WHAT TO WORK ON — Print nothing but the lines below starting at the line that holds "Expand the Viac more actions menu" and ending at the line that holds "Viewport: 1284px width, 786px height.", including both, each exactly as written.

AVAILABLE RECORDS —
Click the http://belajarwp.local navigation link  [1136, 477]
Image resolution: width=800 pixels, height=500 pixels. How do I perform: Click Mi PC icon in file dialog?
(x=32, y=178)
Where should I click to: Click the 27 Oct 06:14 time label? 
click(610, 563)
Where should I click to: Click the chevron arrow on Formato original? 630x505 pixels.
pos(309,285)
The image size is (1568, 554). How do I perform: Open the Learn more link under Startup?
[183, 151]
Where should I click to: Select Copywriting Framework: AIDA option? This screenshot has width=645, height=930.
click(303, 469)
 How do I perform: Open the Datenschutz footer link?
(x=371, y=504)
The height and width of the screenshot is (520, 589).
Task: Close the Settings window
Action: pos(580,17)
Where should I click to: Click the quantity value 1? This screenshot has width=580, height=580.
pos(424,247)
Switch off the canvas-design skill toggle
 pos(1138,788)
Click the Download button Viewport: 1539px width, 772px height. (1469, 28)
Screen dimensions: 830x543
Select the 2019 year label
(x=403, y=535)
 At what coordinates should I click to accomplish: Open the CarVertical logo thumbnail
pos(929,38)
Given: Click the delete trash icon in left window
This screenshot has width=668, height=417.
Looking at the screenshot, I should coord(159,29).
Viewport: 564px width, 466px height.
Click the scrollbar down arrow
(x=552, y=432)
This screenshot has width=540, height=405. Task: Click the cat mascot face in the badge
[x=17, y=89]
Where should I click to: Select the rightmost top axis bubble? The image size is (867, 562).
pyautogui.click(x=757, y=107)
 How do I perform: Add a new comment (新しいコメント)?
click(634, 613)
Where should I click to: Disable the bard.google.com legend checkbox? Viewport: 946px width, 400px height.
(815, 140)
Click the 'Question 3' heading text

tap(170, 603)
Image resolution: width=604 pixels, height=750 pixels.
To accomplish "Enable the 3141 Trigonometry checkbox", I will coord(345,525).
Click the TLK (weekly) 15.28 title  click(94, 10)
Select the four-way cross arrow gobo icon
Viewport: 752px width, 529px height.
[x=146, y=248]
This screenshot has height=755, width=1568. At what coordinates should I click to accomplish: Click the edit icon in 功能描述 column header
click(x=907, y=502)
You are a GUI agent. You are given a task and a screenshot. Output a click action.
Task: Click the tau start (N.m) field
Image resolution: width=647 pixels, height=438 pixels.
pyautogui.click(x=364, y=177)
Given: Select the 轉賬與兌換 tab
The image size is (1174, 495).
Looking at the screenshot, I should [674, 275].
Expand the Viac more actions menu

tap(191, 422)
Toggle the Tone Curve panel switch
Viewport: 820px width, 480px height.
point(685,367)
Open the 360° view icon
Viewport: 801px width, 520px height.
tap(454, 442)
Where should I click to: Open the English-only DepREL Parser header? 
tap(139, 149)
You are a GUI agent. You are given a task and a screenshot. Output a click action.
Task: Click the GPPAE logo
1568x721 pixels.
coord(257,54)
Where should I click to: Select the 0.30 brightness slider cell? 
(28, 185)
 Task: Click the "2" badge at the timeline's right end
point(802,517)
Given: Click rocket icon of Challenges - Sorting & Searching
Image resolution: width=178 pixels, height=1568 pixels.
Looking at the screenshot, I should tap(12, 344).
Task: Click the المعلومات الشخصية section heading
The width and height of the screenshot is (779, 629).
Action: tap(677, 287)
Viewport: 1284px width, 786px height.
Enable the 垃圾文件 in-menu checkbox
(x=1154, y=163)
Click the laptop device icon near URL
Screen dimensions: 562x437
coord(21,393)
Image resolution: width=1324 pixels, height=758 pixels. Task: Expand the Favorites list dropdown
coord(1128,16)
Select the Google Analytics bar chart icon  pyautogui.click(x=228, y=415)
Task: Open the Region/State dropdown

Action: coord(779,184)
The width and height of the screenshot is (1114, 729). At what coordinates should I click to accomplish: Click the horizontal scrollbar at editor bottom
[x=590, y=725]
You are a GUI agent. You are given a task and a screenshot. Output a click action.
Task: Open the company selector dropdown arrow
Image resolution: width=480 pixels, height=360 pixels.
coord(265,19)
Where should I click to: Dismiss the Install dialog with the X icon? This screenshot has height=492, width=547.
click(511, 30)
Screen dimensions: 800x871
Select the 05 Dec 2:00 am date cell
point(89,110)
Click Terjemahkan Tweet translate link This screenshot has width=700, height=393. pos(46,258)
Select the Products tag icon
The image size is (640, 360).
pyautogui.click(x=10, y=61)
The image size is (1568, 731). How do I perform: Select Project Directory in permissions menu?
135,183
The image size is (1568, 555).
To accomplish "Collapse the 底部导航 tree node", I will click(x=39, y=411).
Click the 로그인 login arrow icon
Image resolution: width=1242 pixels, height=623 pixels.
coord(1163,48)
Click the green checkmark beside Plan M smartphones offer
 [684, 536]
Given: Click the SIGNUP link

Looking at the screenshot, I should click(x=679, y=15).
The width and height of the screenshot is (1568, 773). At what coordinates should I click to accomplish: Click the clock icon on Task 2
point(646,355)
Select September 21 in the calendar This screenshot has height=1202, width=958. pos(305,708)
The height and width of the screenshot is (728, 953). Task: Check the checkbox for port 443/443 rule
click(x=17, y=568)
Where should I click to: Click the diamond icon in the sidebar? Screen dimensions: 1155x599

RESULT OF THE EXERCISE —
Expand the Viac more actions menu

tap(191, 422)
Toggle the Tone Curve panel switch
Viewport: 820px width, 480px height.
point(685,367)
Open the 360° view icon
Viewport: 801px width, 520px height.
tap(454, 442)
Where should I click to: Open the English-only DepREL Parser header? 
tap(139, 149)
You are a GUI agent. You are given a task and a screenshot. Output a click action.
Task: Click the GPPAE logo
1568x721 pixels.
coord(257,54)
Where should I click to: Select the 0.30 brightness slider cell? 
(28, 185)
 Task: Click the "2" badge at the timeline's right end
point(802,517)
Given: Click rocket icon of Challenges - Sorting & Searching
Image resolution: width=178 pixels, height=1568 pixels.
Looking at the screenshot, I should tap(12, 344).
Task: Click the المعلومات الشخصية section heading
The width and height of the screenshot is (779, 629).
Action: tap(677, 287)
Viewport: 1284px width, 786px height.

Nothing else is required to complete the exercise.